Глухо хлопают катапульты. Александр остался один. Один в небе на неуправляемой горящей машине. Остается стравить давление в кабине и—вслед за всеми... Он оглядывается кругом — огня все еще не видно. «А что, если термоизвещатели отказали? Если пожара никакого нет? Самолет живет, а я, вместо того, чтобы перехитрить, хочу его бросить? Нельзя думать о самолете только как о машине. Это —живое существо, стихия которого—воздух! Тысячи человекочасов ушли на создание его сложного организма, а ты можешь погубить его один, как злодей! Так нет же! Борись за жизнь до конца!»
Александр опять пробует убрать крен самолета, но ничего не добивается. Тогда, повинуясь какому-то шестому чувству, он делает непонятное движение педалями и штурвалом. Раз, другой, третий... И вдруг замечает, что самолет начинает раскачиваться. Он повторяет это движение — еще и еще. Теперь явно чувствуется — самолет пытается «ходить за штурвалом».

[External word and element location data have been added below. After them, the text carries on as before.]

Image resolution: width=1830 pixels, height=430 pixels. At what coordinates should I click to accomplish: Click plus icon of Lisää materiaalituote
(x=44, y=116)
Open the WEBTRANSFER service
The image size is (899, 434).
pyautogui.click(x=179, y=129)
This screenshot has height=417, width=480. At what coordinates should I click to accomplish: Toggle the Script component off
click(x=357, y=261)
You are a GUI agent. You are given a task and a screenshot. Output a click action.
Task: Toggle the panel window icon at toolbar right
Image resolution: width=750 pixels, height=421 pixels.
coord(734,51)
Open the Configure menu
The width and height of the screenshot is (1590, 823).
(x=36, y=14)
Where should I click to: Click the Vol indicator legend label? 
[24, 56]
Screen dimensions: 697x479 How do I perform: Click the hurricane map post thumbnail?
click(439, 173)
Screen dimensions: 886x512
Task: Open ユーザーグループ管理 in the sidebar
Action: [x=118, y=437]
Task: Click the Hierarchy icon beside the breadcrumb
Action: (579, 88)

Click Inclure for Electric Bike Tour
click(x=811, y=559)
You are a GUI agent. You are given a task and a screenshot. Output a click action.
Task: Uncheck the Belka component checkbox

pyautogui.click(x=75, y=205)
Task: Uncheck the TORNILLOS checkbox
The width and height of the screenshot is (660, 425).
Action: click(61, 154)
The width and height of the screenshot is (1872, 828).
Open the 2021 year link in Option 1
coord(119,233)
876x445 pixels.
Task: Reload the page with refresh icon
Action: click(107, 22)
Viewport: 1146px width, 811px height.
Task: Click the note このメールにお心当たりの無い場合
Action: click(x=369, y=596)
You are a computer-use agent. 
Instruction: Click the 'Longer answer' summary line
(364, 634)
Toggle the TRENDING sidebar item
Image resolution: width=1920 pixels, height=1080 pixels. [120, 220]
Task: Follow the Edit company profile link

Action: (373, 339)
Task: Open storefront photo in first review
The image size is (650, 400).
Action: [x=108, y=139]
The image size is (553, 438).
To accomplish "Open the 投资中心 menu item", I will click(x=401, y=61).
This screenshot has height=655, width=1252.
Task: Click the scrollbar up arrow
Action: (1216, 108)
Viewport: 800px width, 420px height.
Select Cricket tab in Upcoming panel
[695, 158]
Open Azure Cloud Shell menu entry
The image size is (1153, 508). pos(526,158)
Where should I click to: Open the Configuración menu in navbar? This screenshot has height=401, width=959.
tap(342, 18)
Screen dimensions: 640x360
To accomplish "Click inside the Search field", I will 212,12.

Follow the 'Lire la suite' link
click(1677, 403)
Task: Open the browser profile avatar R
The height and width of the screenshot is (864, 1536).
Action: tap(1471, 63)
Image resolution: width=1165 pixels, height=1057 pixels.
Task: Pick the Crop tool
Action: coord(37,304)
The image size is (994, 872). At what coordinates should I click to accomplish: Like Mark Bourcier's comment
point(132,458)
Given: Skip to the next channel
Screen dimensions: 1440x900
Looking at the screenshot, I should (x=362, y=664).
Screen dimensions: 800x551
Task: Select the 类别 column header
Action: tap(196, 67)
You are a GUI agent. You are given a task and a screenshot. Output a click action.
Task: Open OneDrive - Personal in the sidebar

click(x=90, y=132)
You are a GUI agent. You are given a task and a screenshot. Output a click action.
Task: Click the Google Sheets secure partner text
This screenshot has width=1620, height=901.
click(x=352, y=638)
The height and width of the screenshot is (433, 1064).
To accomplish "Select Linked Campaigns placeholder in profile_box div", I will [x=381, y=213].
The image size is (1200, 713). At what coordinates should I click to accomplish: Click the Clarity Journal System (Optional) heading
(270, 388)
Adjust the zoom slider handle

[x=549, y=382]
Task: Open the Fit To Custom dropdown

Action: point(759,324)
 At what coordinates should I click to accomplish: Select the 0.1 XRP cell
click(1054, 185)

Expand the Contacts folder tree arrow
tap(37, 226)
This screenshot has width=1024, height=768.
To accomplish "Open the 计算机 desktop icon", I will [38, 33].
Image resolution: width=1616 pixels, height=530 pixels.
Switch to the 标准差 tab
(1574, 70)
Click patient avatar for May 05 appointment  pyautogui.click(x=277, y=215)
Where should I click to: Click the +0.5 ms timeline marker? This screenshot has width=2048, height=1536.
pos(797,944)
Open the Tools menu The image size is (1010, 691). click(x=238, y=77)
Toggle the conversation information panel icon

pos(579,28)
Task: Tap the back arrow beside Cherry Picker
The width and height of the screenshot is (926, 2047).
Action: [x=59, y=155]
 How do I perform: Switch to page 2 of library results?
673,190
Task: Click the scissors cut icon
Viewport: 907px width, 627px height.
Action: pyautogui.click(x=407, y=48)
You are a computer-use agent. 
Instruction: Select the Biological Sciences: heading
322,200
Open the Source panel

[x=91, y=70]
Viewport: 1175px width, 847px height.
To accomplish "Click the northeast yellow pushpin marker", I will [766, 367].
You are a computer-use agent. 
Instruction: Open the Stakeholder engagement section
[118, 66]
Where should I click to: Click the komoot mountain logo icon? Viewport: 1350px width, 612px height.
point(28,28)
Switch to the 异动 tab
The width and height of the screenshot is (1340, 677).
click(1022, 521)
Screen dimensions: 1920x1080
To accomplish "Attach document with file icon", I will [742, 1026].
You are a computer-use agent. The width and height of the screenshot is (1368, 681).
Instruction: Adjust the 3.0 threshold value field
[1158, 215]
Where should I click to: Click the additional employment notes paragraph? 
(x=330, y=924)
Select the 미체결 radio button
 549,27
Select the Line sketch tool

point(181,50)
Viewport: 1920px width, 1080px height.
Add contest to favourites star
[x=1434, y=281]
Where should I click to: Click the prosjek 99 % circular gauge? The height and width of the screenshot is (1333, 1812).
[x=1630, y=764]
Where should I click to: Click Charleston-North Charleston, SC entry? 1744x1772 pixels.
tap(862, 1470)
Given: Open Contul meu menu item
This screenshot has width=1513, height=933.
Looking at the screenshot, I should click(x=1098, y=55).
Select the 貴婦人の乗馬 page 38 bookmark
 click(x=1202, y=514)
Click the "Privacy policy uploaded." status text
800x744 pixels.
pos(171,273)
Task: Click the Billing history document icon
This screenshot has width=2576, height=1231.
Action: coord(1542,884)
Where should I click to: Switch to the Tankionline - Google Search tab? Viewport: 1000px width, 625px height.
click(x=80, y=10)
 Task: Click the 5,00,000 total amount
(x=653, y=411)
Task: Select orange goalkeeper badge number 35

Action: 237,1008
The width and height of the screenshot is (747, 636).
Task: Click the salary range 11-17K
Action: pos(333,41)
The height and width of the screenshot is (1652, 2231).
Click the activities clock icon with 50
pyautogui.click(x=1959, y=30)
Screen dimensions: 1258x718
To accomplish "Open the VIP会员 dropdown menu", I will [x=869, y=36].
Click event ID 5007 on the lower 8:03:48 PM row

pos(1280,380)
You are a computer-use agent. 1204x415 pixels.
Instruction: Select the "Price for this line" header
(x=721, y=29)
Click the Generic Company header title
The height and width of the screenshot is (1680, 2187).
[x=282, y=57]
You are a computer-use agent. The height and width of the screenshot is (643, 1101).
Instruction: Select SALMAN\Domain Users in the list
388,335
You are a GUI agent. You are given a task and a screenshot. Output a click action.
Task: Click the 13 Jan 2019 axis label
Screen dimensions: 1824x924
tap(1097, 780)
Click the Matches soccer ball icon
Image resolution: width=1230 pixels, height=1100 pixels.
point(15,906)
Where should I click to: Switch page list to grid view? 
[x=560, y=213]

Крен постепенно уменьшается. Самолет переходит в крутое пикирование. Он несется вниз, неистово пожирая тысячи метров пространства. Земля уже совсем близка.
Александр изо всех сил тянет штурвал на себя. Опять в глазах темно. Самолет на выводе дает вертикальную посадку, а высоты в запасе мало. Очень мало. Хватит ли? Проходит несколько мгновений. Как нужно жить! Особенно теперь! На земле должны знать, в чем неисправность...
Александр открывает глаза и видит: земля медленно удаляется вниз. Самолет спасен. Для Александра это была поистине крутая спираль. 
За этот подвиг офицер Александр Казаков был удостоен высокого звания Героя Советского Союза.